**Zitierter Abschnitt:**

Eingesetztes Material: 920g
Gewicht nach Guss: 867,3g
Gewicht nach Entfernen des Gusstrichters: 527,1g
Gewicht fertige Klinge (Geschärft und poliert): 396g

Man Arbeitet also tatsächlich 130,6g ab, bis man ein gutes Resultat hat. Da sag noch mal einer, Schalenguss erfordert kaum Nachbearbeitung :rolleyes:

Gewicht Verlust (Aus Vorwärmofen): 34,3g

Von 18,4g Bronze fehlt jede Spur. Etwa 5g blieben als „Folie“ im Tiegel hängen, Wo der Rest ist? Hephaistos wird es wissen...:D


Und- so wie es bei der experimentellen Archäologie auch der Sinn ist- es gab wieder ein "Aha-Erlebnis":
Das Wetter. An den Tagen der Feinbearbeitung spielte es wieder eine wichtige Rolle. Wir hatten Samstag -10,5 und Sonntag -8 Grad. Beim Schärfen ist das Wasser auf der Steinplatte gefroren und das Pech wird auch extrem schnell hart (Was keinerlei Auswirkungen auf die Klebkraft hat).
Scheinbar war der Winter nicht die beste Jahreszeit, um sich mit der Herstellung und Bearbeitung von Bronze zu beschäftigen.
Da zieht man sich lieber ans wärmende Feuer zurück.

**Teile der Übung:**
1. Tippe aus dem Bericht über den Bronzeguss alles von "Scheinbar war der" bis hinunter zu "wärmende Feuer zurück." wortgetreu ab.
2. Beantworte zum Bericht über den Bronzeguss diese Fragen:
(a) Wie viel wog die fertige Klinge?
(b) Wie kalt war es am Sonntag?
(c) Wie viel Bronze blieb etwa als „Folie“ im Tiegel hängen?
Die Einträge haben mit dem Bericht über den Bronzeguss nichts zu tun.

**Datensatz:**
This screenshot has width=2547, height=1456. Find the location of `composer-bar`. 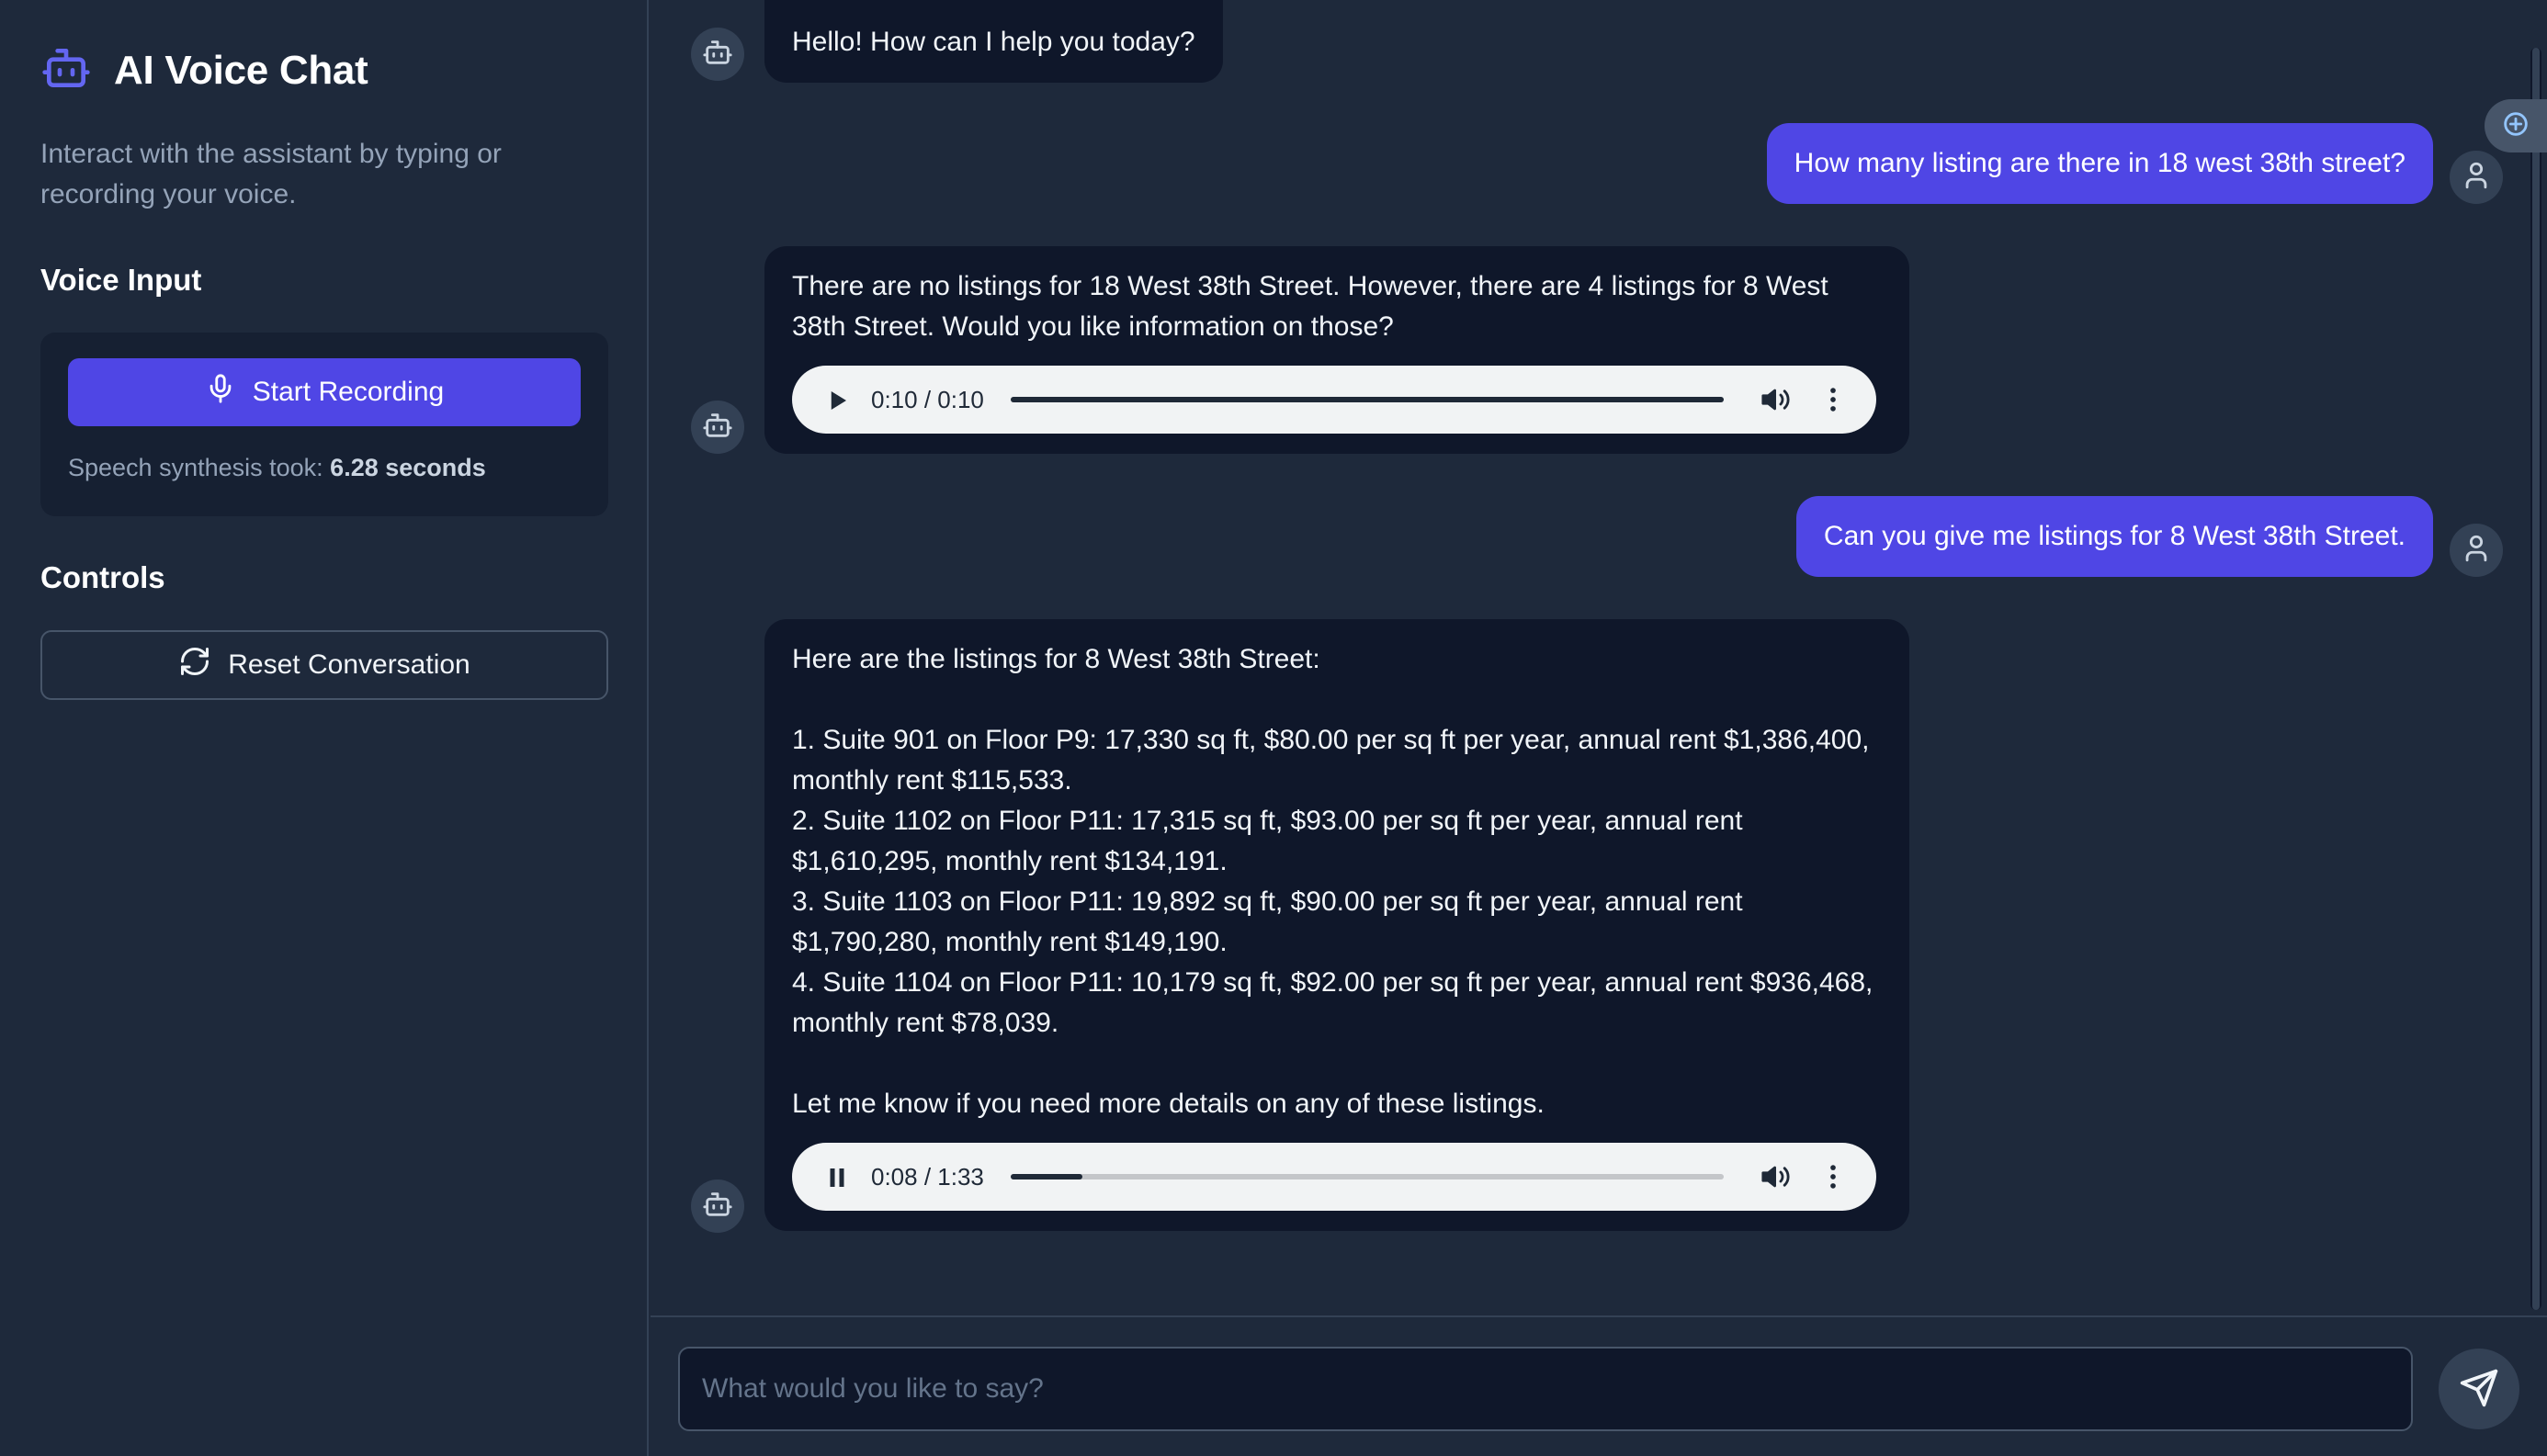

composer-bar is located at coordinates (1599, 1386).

* * *

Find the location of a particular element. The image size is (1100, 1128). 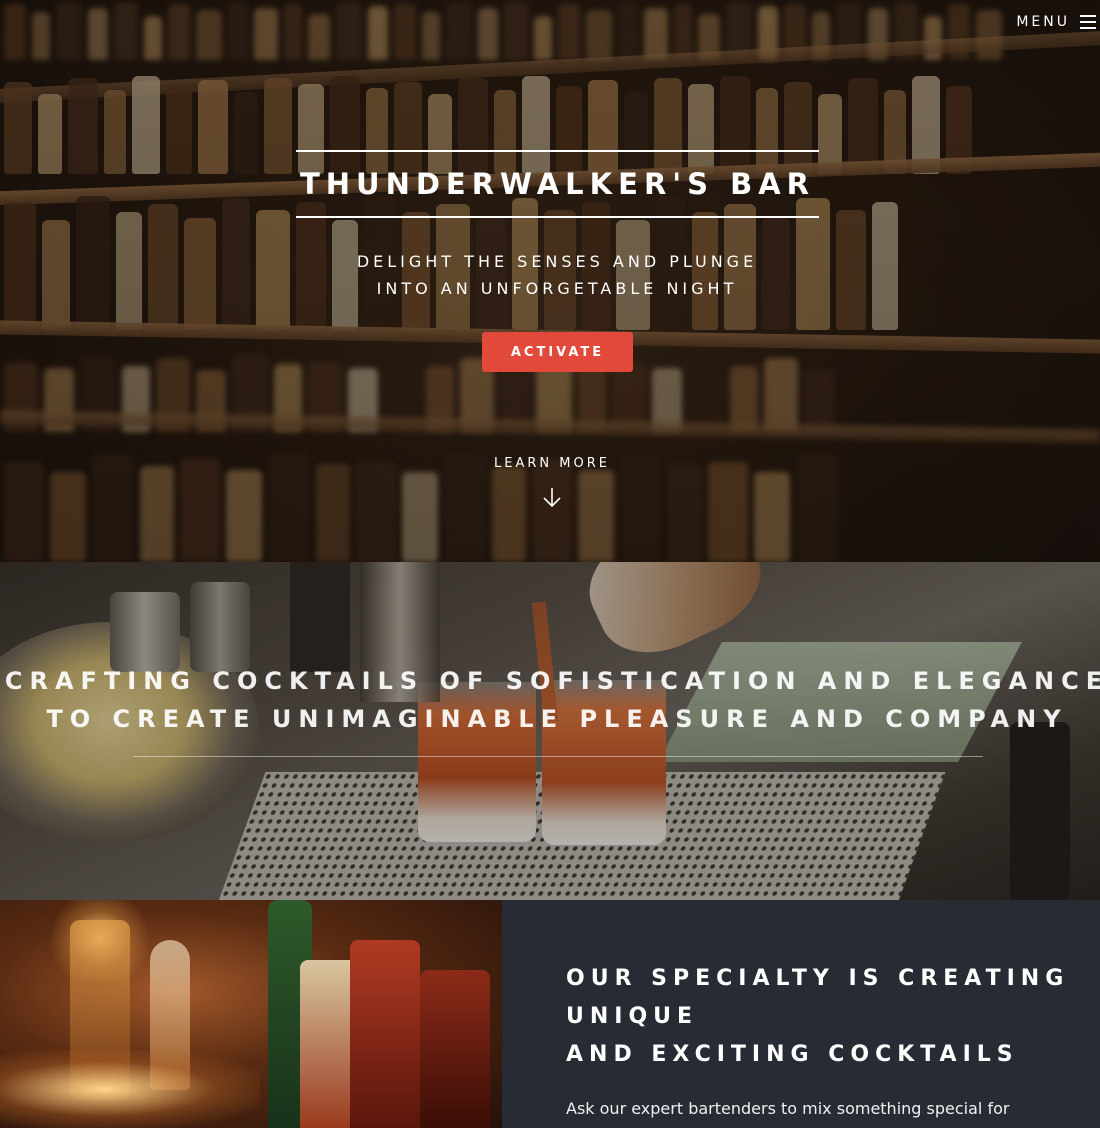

--

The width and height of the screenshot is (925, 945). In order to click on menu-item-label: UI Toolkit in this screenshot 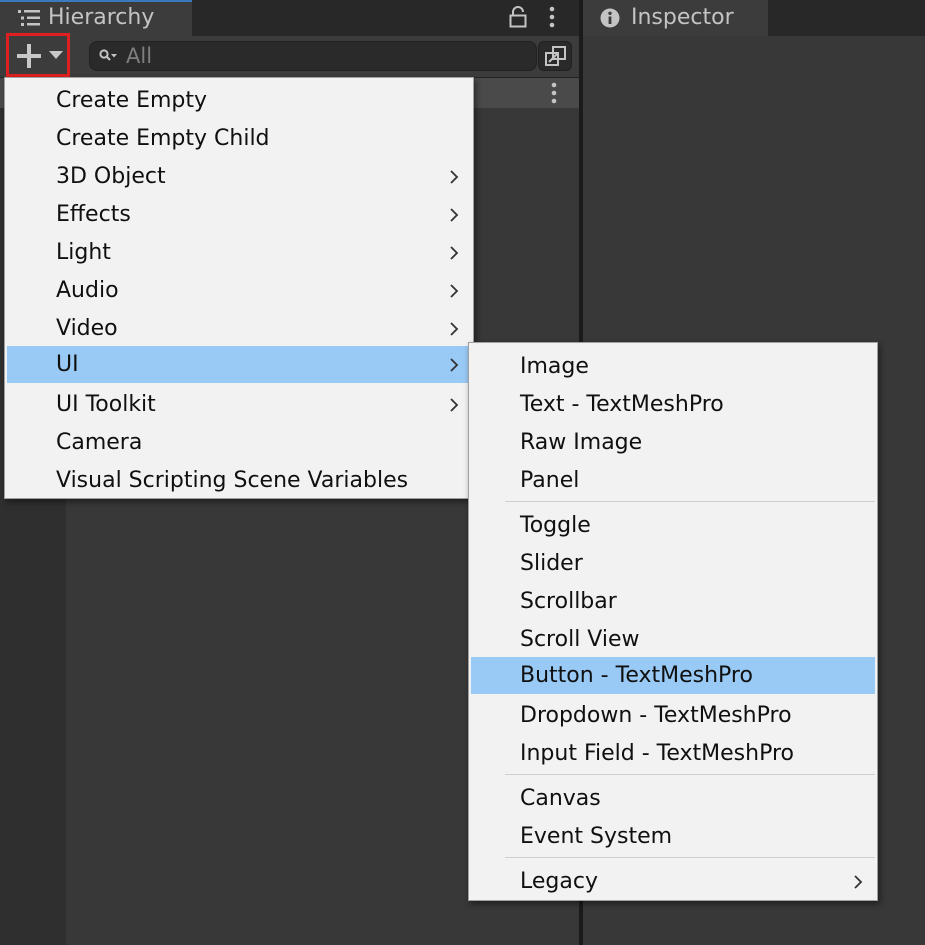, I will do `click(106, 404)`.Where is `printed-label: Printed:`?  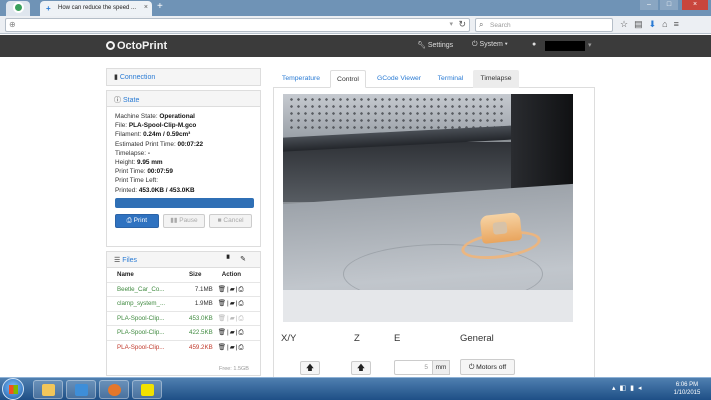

**Ergebnisse je Aufgabe:**
1.
Scheinbar war der Winter nicht die beste Jahreszeit, um sich mit der Herstellung und Bearbeitung von Bronze zu beschäftigen.
Da zieht man sich lieber ans wärmende Feuer zurück.

2.
(a) 396g
(b) -8 Grad
(c) Etwa 5g